◆ TRY IT
Each line of the records has to be copied exactly, though the pictures must be left out.

─── DATASET RECORDS

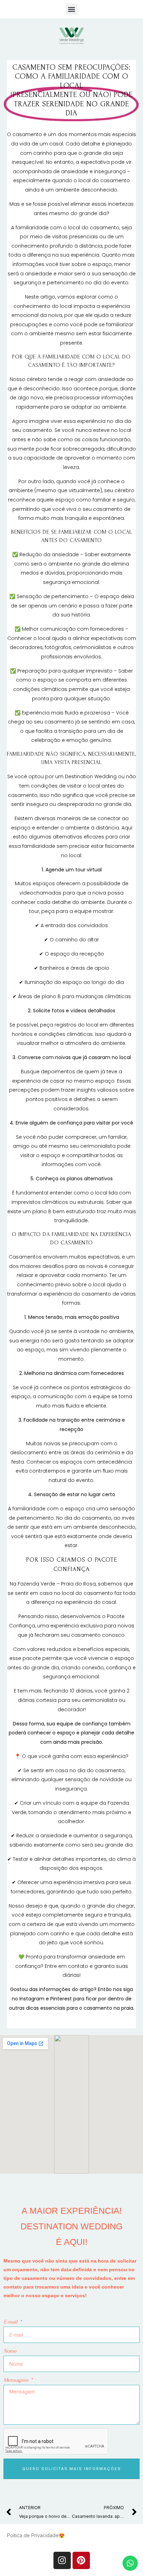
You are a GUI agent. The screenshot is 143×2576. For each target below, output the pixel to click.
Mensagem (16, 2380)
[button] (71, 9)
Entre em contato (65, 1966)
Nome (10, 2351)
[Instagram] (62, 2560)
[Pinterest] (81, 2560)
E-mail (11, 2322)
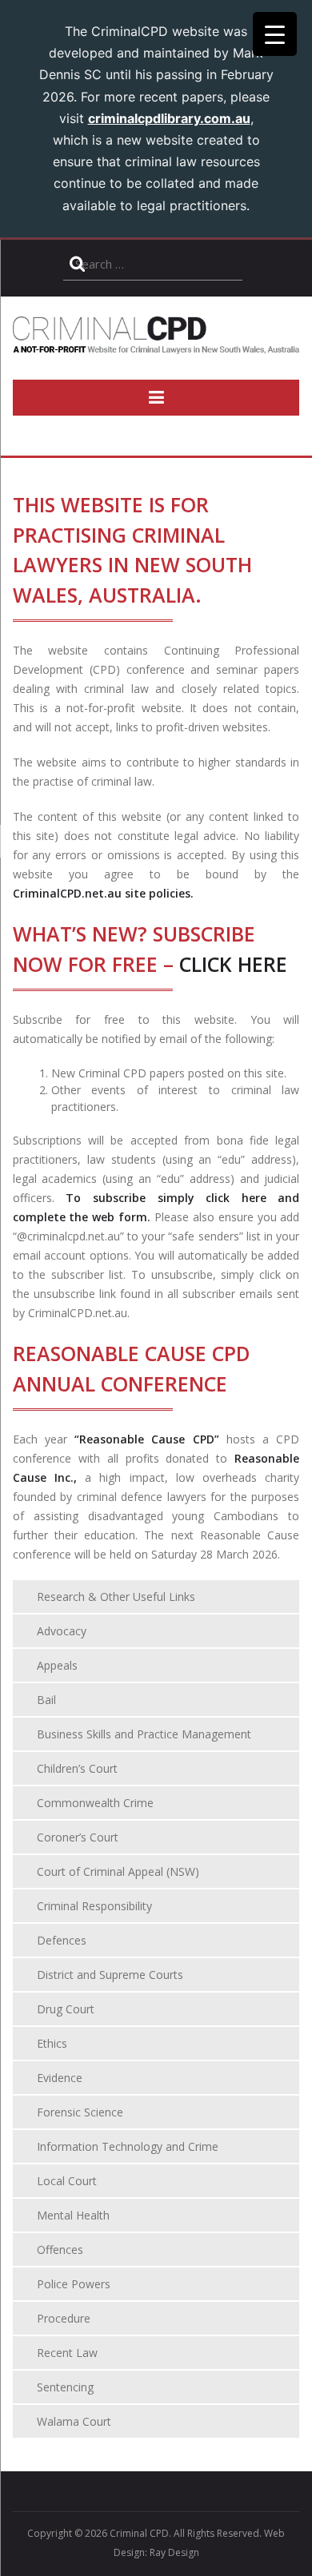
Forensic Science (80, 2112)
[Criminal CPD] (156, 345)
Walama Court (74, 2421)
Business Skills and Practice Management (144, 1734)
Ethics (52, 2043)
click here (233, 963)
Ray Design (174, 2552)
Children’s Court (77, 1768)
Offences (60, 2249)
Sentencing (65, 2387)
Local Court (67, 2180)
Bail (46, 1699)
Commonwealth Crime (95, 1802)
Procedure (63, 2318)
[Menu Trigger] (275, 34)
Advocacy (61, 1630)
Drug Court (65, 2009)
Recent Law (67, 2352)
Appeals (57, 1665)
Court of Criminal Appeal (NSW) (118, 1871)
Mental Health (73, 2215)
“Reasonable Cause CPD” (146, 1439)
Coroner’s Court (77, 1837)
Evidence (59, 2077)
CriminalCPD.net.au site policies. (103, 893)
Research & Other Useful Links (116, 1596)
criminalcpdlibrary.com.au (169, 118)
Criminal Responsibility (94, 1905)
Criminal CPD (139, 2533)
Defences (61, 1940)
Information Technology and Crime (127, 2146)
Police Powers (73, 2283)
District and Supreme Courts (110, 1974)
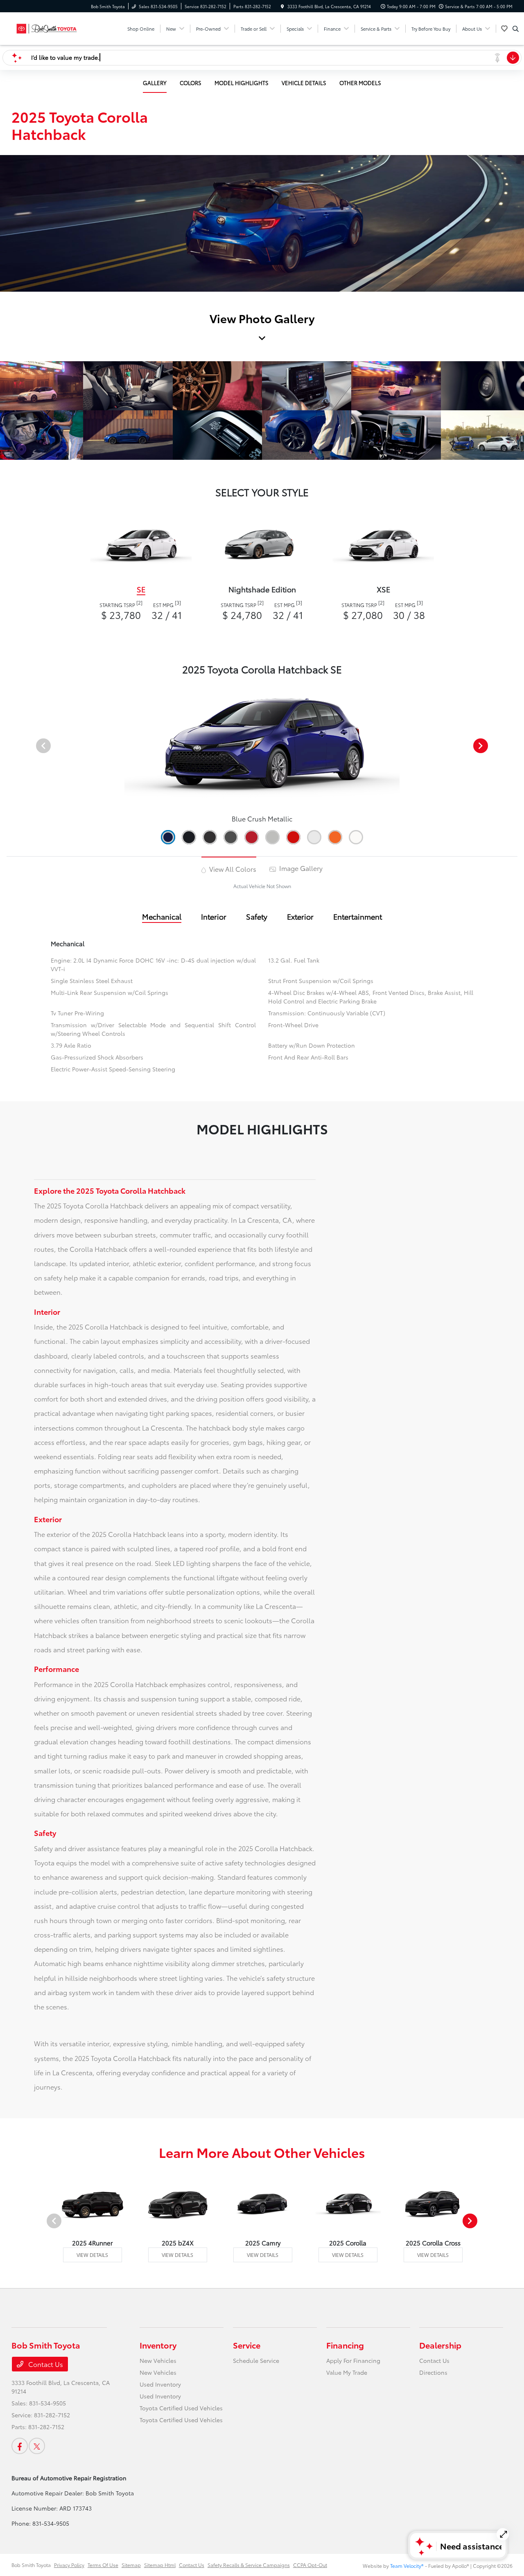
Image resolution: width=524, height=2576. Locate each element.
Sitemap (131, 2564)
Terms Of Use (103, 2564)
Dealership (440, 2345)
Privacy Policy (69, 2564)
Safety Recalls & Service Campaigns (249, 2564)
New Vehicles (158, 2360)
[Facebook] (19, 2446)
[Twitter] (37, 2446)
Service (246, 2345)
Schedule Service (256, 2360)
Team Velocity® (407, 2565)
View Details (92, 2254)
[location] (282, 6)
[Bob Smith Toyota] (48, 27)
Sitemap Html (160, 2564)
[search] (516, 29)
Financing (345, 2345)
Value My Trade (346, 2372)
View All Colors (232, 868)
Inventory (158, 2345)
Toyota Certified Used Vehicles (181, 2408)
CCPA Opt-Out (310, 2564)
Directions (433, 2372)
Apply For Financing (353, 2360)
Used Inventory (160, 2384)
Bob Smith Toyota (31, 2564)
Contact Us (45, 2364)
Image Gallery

──────

◆ EXERCISE RESULT
You are a GUI agent. The screenshot is 143×2576. For each target below, output the pixel to click.
Mensagem (16, 2380)
[button] (71, 9)
Entre em contato (65, 1966)
Nome (10, 2351)
[Instagram] (62, 2560)
[Pinterest] (81, 2560)
E-mail (11, 2322)
Forensic Science (80, 2112)
[Criminal CPD] (156, 345)
Walama Court (74, 2421)
Business Skills and Practice Management (144, 1734)
Ethics (52, 2043)
click here (233, 963)
Ray Design (174, 2552)
Children’s Court (77, 1768)
Offences (60, 2249)
Sentencing (65, 2387)
Local Court (67, 2180)
Bail (46, 1699)
Commonwealth Crime (95, 1802)
Procedure (63, 2318)
[Menu Trigger] (275, 34)
Advocacy (61, 1630)
Drug Court (65, 2009)
Recent Law (67, 2352)
Appeals (57, 1665)
Court of Criminal Appeal (NSW) (118, 1871)
Mental Health (73, 2215)
“Reasonable Cause CPD” (146, 1439)
Coroner’s Court (77, 1837)
Evidence (59, 2077)
CriminalCPD.net.au site policies. (103, 893)
Research & Other Useful Links (116, 1596)
criminalcpdlibrary.com.au (169, 118)
Criminal Responsibility (94, 1905)
Criminal CPD (139, 2533)
Defences (61, 1940)
Information Technology and Crime (127, 2146)
Police Powers (73, 2283)
District and Supreme Courts (110, 1974)
Image resolution: width=524, height=2576. Locate each element.
Sitemap (131, 2564)
Terms Of Use (103, 2564)
Dealership (440, 2345)
Privacy Policy (69, 2564)
Safety Recalls & Service Campaigns (249, 2564)
New Vehicles (158, 2360)
[Facebook] (19, 2446)
[Twitter] (37, 2446)
Service (246, 2345)
Schedule Service (256, 2360)
Team Velocity® (407, 2565)
View Details (92, 2254)
[location] (282, 6)
[Bob Smith Toyota] (48, 27)
Sitemap Html (160, 2564)
[search] (516, 29)
Financing (345, 2345)
Value My Trade (346, 2372)
View All Colors (232, 868)
Inventory (158, 2345)
Toyota Certified Used Vehicles (181, 2408)
CCPA Opt-Out (310, 2564)
Directions (433, 2372)
Apply For Financing (353, 2360)
Used Inventory (160, 2384)
Bob Smith Toyota (31, 2564)
Contact Us (45, 2364)
Image Gallery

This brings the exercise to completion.